## RECORDS SUPPLIED
────────────────
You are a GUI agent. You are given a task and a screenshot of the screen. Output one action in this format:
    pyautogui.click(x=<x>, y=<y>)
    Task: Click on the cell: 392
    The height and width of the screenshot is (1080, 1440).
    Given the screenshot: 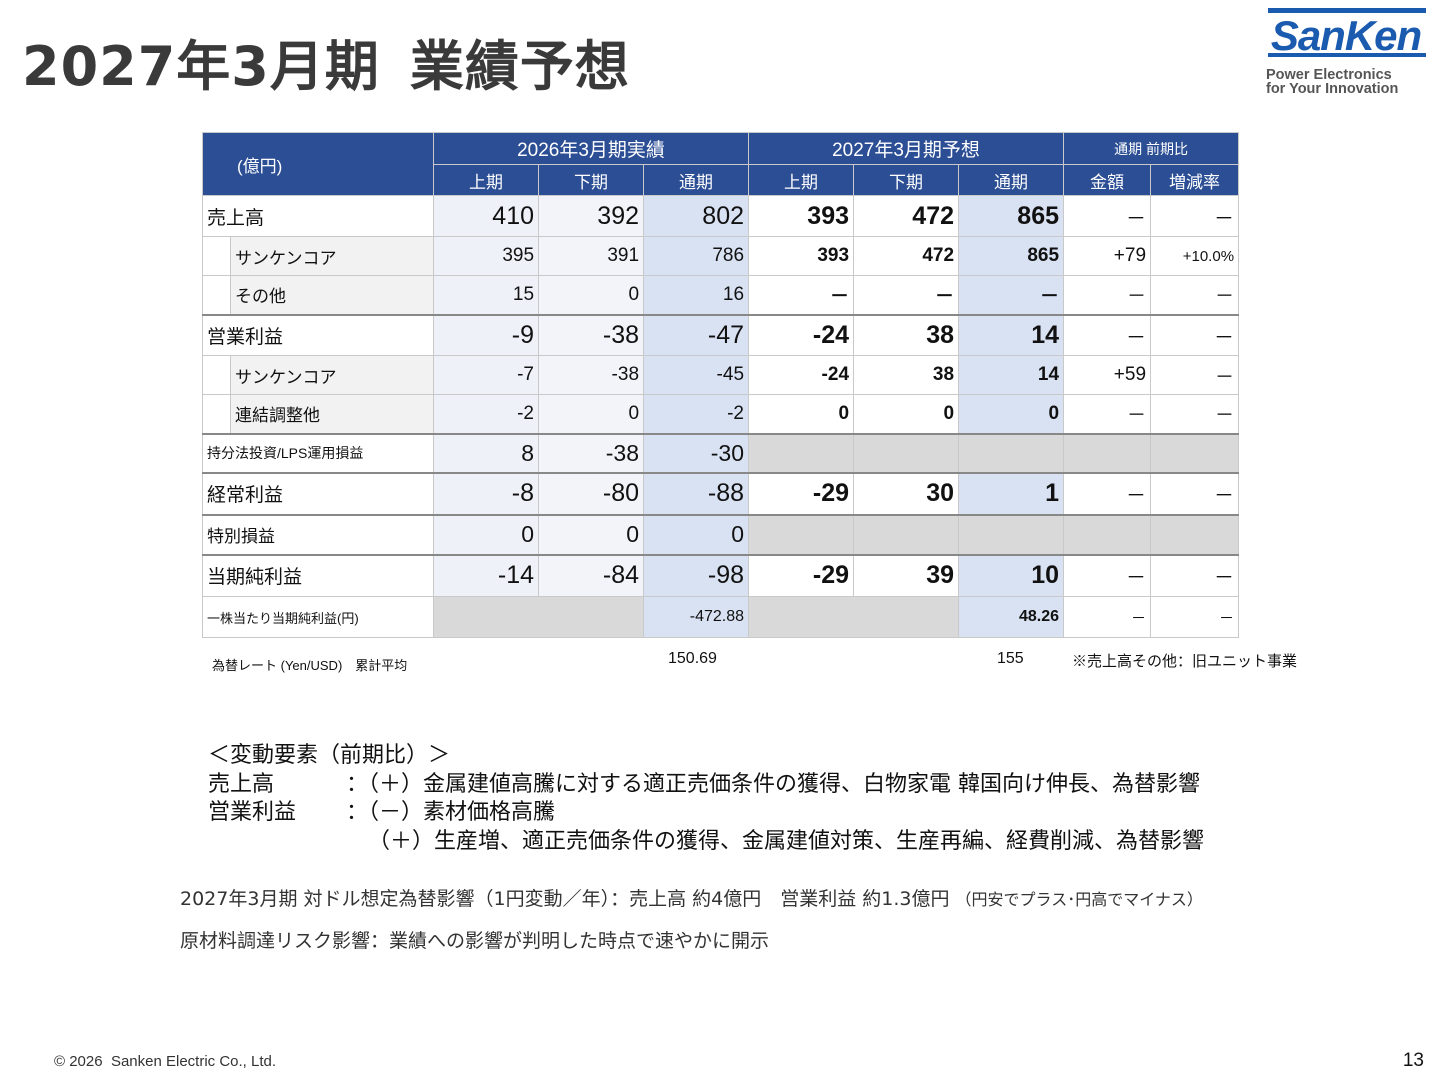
────────────────
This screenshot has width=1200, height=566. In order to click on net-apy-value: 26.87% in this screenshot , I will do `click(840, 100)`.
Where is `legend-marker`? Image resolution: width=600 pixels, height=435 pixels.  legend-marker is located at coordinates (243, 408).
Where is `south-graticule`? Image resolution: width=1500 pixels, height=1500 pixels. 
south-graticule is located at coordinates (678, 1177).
────────────────
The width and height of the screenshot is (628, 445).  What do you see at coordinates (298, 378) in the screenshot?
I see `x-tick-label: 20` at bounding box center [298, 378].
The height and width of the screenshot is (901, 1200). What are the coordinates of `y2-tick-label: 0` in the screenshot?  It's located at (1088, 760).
────────────────
## EXERCISE DETAILS
Copy out the listing verbatim from the line with "coordinates (243, 408)." to the line with "south-graticule is located", including both of those lines.

## EXERCISE RESULT
Where is `legend-marker`? Image resolution: width=600 pixels, height=435 pixels.  legend-marker is located at coordinates (243, 408).
Where is `south-graticule`? Image resolution: width=1500 pixels, height=1500 pixels. 
south-graticule is located at coordinates (678, 1177).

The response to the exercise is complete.